The Komatsu PC210LCi-10 excavator was first presented at Bauma 2013, and then officially launched on the European market in November 2014. It integrates Komatsu’s intelligent machine control technology. It said the control function meant the operator did not have to worry about digging too deep or damaging a target surface.
The power of adaptability
With its diesel-electric drive, the Mobicone MCO 11 Pro crusher from Kleemann can process up to 470 mtph. Efficiency, high on the agenda of most aggregates companies, can also be increased with the use of an optional external power supply.
A useful feature of the MCO 11 Pro is its adaptability in terms of obtaining optimal material flow, using a hydraulically driven movable feeding unit.
The conveying capacity of the feeding conveyor is adapted depending on the level of the crusher, which always reaches its optimal filling height.
Other benefits include a touch control panel, clearly displaying machine status, plant functions and fault locations.
In terms of that all-important mobility, the 48 tonne plant can be transported in one piece, without the need to disassemble machine parts and is therefore quickly ready for operation.
Atlas Copco has brought to the market a new generation of BC bucket crushers, designed for carriers from 22-38 tonnes.
The BC 2500 and BC 3700 crushers are designed for ‘small’ demolition, recycling and road construction applications, where, according to Atlas, they can be an efficient alternative to a mobile jaw crusher.
With a capacity of up to 110 mtph, the crushers’ circular crushing cycle improves performance, with up to 80% higher output than previous BC models.
The system, which comprises two hydraulic motors, provides good torque and full loading capacity can be used without risk of blockages.
Atlas Copco says the intuitive functionality of the crushers eliminates the need for craftsman-like operators, and simple controls and easy adjustment can improve efficiency and reduce costs.
Loads of innovation
In the loaders sector, Liebherr’s new XPower wheeled loaders are described as a comprehensive, innovative machine concept with the new power-split, Stage IV/Tier 4 Final compatible XPower drivetrain at is heart.

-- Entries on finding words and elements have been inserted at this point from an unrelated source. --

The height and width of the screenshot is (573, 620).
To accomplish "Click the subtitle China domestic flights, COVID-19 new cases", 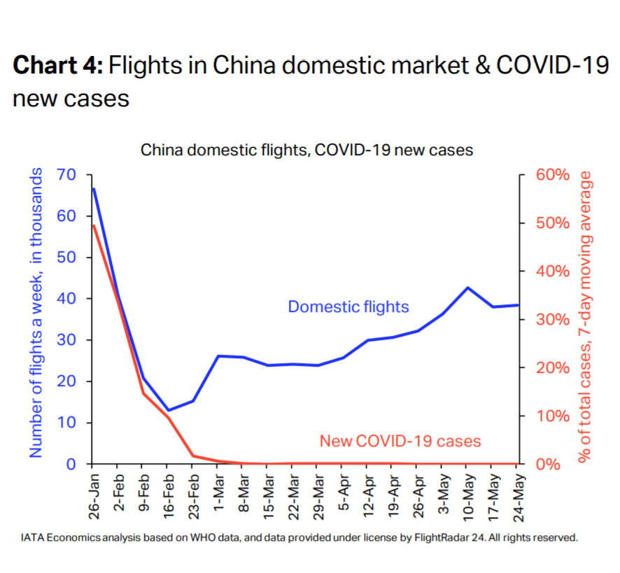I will (307, 150).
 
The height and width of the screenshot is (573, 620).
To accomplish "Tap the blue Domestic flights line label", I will (348, 306).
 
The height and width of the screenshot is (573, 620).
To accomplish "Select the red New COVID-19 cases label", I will (400, 441).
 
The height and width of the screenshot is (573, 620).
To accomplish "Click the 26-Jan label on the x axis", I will (94, 494).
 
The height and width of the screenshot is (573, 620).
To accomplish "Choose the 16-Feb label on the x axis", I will (168, 494).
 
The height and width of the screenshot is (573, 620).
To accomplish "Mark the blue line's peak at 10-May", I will (467, 288).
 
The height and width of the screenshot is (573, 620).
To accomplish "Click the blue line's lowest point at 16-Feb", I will (168, 410).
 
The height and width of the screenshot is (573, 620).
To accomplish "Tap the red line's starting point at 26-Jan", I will (94, 225).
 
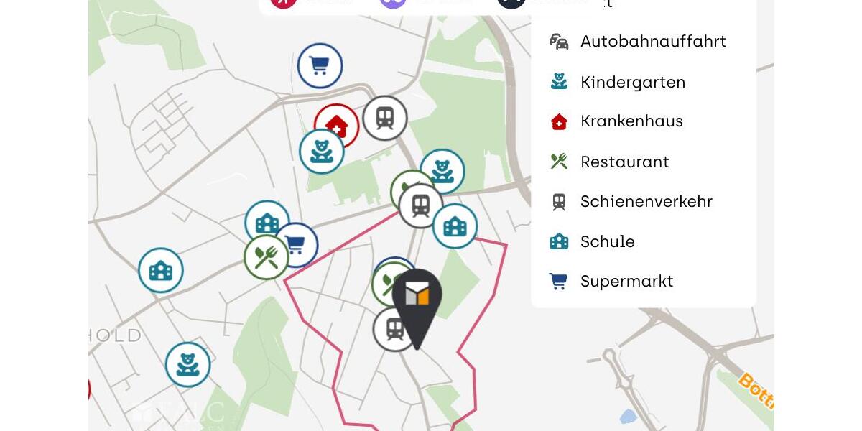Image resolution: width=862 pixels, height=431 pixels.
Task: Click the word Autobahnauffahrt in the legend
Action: pyautogui.click(x=653, y=42)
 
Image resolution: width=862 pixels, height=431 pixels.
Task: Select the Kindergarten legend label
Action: pyautogui.click(x=633, y=83)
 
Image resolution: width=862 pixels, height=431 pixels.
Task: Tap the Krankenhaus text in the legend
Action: pyautogui.click(x=631, y=121)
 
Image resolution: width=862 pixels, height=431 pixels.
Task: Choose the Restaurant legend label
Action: pyautogui.click(x=624, y=162)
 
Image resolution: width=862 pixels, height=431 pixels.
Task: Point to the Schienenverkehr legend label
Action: pyautogui.click(x=646, y=202)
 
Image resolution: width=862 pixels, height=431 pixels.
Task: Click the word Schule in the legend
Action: pyautogui.click(x=607, y=242)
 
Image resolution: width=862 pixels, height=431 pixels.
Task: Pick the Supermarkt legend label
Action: pyautogui.click(x=626, y=282)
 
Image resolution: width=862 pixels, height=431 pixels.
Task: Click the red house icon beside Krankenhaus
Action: pyautogui.click(x=559, y=121)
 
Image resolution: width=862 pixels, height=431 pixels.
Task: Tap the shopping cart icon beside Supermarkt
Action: pyautogui.click(x=558, y=281)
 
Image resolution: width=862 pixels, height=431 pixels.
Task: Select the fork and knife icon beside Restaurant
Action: pyautogui.click(x=559, y=162)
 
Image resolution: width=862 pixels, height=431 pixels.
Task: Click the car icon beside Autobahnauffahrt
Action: pyautogui.click(x=559, y=42)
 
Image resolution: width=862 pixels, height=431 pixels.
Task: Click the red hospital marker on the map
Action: pyautogui.click(x=338, y=122)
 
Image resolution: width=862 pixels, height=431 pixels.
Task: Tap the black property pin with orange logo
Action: pyautogui.click(x=417, y=302)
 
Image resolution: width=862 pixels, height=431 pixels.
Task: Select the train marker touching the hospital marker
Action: pyautogui.click(x=385, y=118)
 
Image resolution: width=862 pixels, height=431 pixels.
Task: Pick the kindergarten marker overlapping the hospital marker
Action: pyautogui.click(x=321, y=152)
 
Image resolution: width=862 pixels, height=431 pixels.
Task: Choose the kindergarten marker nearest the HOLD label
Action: pyautogui.click(x=187, y=365)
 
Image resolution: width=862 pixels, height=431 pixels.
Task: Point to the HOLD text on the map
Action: pyautogui.click(x=115, y=335)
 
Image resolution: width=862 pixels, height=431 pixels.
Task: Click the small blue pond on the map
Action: pyautogui.click(x=627, y=417)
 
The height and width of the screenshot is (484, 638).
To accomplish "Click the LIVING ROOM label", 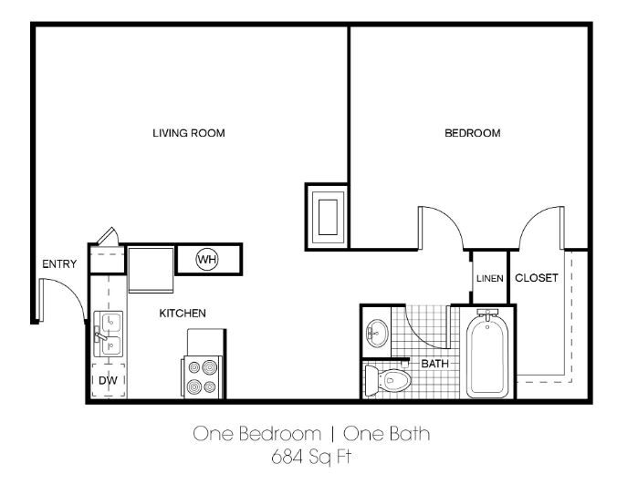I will (x=188, y=133).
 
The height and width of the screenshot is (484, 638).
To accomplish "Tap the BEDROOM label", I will (x=472, y=133).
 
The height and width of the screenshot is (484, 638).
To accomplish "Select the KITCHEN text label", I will (x=183, y=314).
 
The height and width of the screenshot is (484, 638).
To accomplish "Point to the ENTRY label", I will (x=59, y=264).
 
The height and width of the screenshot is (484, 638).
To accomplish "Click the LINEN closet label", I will (x=489, y=279).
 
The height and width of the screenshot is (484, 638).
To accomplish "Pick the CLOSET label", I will (x=536, y=278).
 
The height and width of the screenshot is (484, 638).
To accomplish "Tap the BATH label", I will (x=434, y=364).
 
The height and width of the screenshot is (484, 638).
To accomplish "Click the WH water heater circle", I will (x=207, y=260).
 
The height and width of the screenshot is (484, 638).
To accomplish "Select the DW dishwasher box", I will (x=107, y=380).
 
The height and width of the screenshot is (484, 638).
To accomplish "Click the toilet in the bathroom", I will (x=388, y=379).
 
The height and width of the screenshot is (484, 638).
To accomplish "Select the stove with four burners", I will (x=202, y=375).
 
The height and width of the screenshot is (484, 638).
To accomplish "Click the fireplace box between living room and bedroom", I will (x=326, y=215).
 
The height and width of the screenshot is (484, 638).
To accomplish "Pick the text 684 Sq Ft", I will (x=310, y=455).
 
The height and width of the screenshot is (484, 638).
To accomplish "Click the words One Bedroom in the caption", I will (x=256, y=434).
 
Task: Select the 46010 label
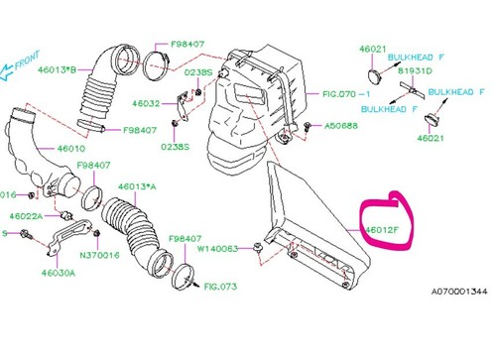(x=72, y=149)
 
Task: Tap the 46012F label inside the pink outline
(x=380, y=230)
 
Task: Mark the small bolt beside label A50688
(x=308, y=127)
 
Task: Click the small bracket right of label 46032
(x=182, y=102)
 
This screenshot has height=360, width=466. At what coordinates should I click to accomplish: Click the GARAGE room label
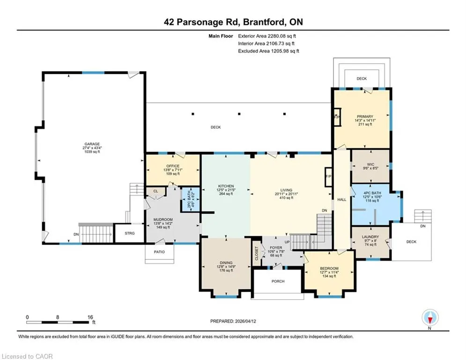[92, 144]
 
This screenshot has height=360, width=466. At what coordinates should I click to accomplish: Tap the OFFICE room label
[173, 166]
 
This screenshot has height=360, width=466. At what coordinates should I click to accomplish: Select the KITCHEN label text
[226, 186]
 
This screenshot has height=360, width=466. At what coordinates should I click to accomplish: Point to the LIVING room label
[286, 190]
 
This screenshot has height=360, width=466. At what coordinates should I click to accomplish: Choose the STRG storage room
[130, 233]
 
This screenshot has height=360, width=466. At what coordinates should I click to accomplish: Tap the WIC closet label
[370, 165]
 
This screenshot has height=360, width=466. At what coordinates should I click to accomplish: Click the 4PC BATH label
[372, 193]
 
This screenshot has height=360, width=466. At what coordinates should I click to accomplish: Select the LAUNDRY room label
[370, 237]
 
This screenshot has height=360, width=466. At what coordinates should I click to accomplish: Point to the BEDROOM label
[329, 269]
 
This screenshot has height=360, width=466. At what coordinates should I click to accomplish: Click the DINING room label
[226, 262]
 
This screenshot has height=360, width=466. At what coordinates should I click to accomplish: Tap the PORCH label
[278, 281]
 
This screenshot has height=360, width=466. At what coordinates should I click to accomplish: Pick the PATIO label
[159, 252]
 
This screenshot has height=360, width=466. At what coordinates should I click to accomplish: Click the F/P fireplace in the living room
[328, 177]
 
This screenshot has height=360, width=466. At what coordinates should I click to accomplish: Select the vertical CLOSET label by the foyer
[257, 253]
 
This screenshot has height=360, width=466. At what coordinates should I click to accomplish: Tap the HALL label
[342, 200]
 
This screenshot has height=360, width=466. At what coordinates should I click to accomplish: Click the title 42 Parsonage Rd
[202, 22]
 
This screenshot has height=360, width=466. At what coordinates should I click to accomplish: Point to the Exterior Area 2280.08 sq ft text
[267, 36]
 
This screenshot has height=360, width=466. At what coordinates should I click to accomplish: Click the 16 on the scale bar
[90, 317]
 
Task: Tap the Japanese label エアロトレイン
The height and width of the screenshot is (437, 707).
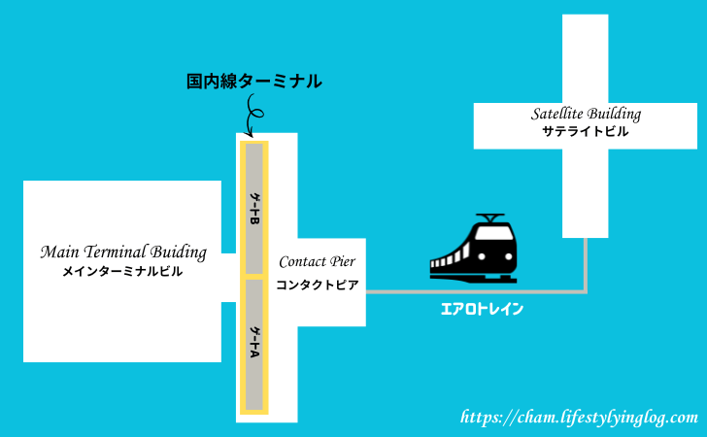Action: pyautogui.click(x=483, y=310)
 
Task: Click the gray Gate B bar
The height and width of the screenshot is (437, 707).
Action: pyautogui.click(x=254, y=209)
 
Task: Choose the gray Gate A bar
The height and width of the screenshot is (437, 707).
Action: pyautogui.click(x=254, y=345)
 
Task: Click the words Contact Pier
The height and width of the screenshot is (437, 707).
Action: pyautogui.click(x=318, y=262)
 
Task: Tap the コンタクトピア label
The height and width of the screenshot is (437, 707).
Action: pyautogui.click(x=318, y=286)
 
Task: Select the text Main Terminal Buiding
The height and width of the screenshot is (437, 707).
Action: pyautogui.click(x=123, y=252)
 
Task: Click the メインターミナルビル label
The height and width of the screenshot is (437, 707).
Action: pyautogui.click(x=122, y=273)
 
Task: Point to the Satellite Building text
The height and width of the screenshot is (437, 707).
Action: pyautogui.click(x=586, y=114)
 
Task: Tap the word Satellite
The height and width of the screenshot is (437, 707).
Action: pyautogui.click(x=556, y=114)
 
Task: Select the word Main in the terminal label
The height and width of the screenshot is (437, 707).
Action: pyautogui.click(x=58, y=252)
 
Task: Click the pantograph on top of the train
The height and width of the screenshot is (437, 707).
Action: pyautogui.click(x=489, y=218)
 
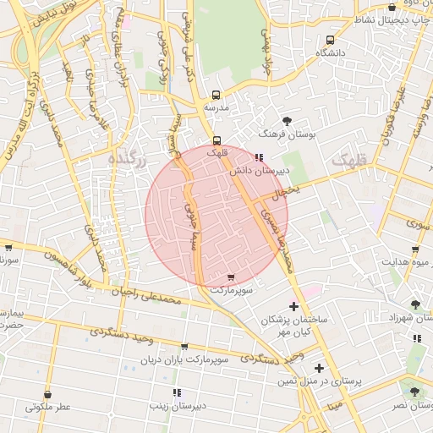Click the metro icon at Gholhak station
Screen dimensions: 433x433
[x=216, y=140]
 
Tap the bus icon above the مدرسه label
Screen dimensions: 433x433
[x=216, y=95]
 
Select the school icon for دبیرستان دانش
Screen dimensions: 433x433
[x=259, y=156]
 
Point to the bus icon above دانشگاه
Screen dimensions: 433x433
[x=329, y=39]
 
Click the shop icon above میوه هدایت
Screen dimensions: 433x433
[x=414, y=249]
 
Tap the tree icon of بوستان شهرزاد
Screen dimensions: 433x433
[x=414, y=304]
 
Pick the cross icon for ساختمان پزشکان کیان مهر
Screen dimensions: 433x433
[x=293, y=305]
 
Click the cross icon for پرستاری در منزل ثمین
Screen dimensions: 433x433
[x=318, y=368]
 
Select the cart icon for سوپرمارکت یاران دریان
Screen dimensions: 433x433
[x=184, y=347]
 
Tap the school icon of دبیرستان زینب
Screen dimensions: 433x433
[x=177, y=392]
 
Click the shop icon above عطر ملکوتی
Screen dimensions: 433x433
[x=47, y=394]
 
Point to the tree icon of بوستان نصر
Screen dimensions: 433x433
[x=414, y=392]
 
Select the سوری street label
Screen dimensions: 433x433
[x=418, y=224]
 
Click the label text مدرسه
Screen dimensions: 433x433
[x=216, y=109]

Available across the range of large wheeled loaders from the L 550 to the L 586, the new machines were introduced earlier this year.
Martin Gschwend, sales director at Liebherr-Werk Bischofshofen in Austria, said, “Innovations of this scale come once every 20 years at most, so this represents a significant milestone in the technological history of Liebherr wheeled loaders.”
He said the XPower concept offered greater reliability and a longer lifespan than previous Liebherr wheeled loader generations.
“Each XPower wheeled loader is equipped with stronger axles than previous machine generations, partly being fitted with axles from the next model up in the earlier range.”
He added that component layout had also been improved “to increase strength and reliability, and the safe and versatile use of the components”.
In addition to the axles being reinforced, other core parts were said to have been strengthened, including larger bolt diameters and an optimised lever ratio designed to increase the lifespan of the lift arm.